(YOUR TASK) Could you repeat all of the material below word for word, leaving the pictures out of your answer?

-- Start of DATA EXCERPTS --

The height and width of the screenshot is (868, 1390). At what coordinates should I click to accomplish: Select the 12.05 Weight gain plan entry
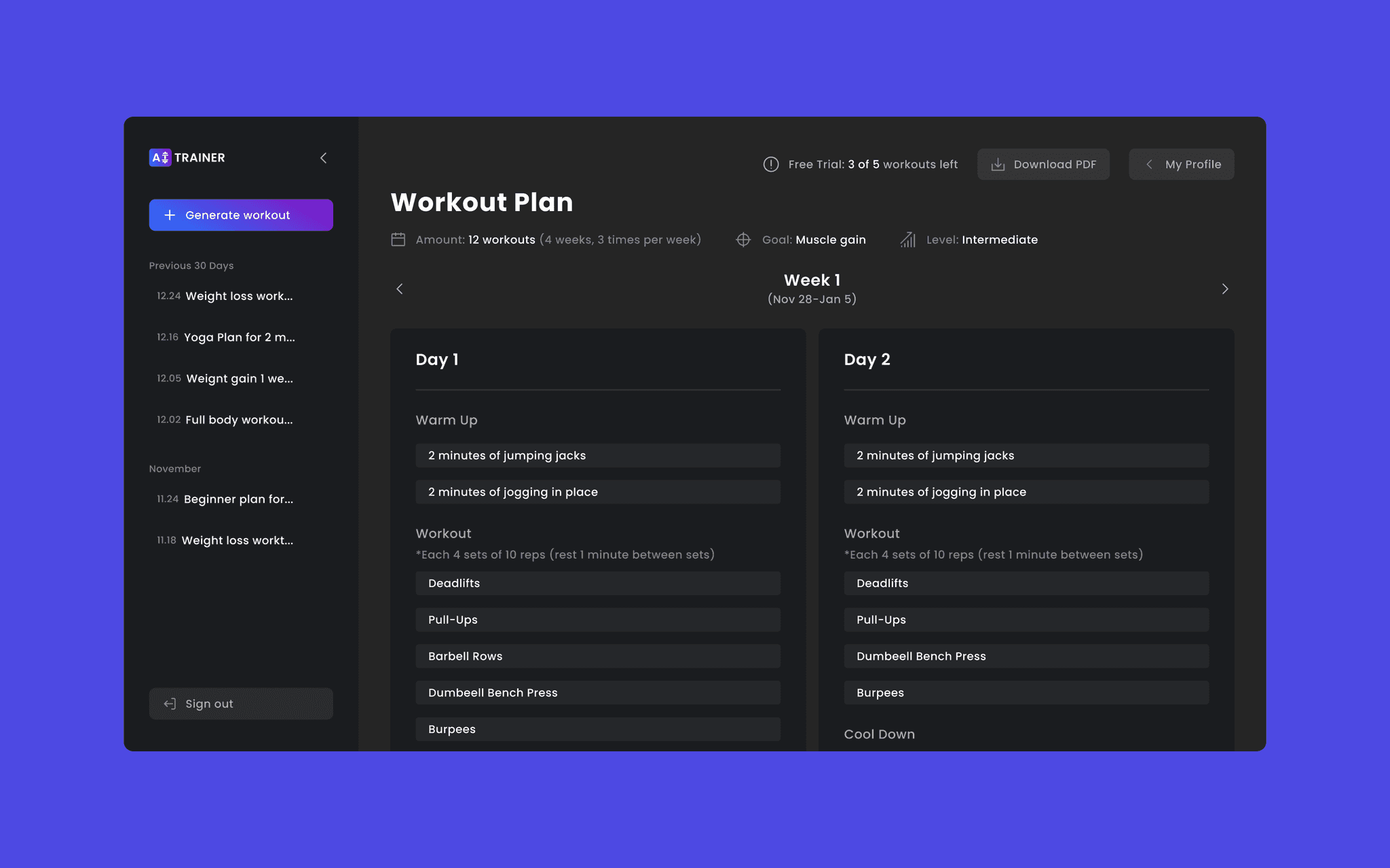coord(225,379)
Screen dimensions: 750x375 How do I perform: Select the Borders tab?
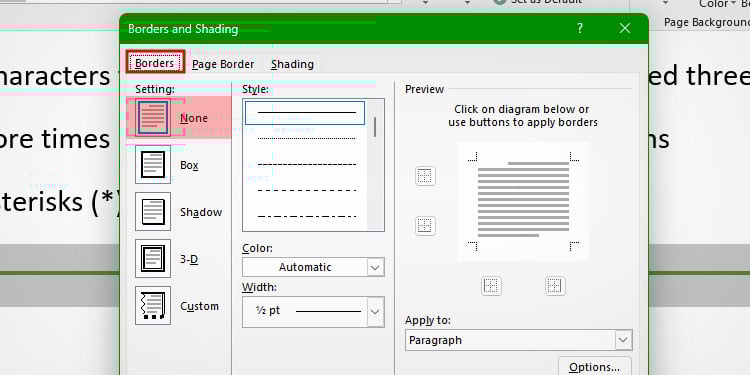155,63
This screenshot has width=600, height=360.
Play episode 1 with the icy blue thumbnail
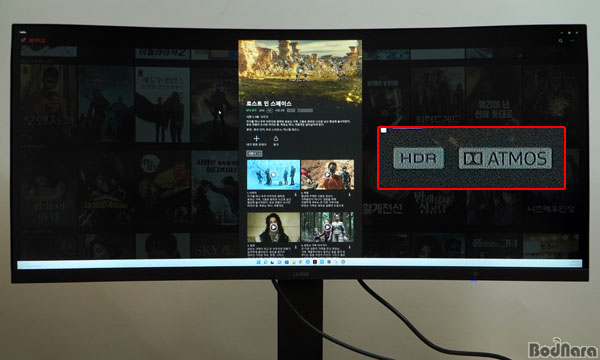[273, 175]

-- End of DATA EXCERPTS --

(REPLY TO THE EXERCISE)
The height and width of the screenshot is (868, 1390). At what coordinates should I click to accomplish: Select the 12.05 Weight gain plan entry
coord(225,379)
Screen dimensions: 750x375 How do I perform: Select the Borders tab?
155,63
This screenshot has width=600, height=360.
Play episode 1 with the icy blue thumbnail
[273, 175]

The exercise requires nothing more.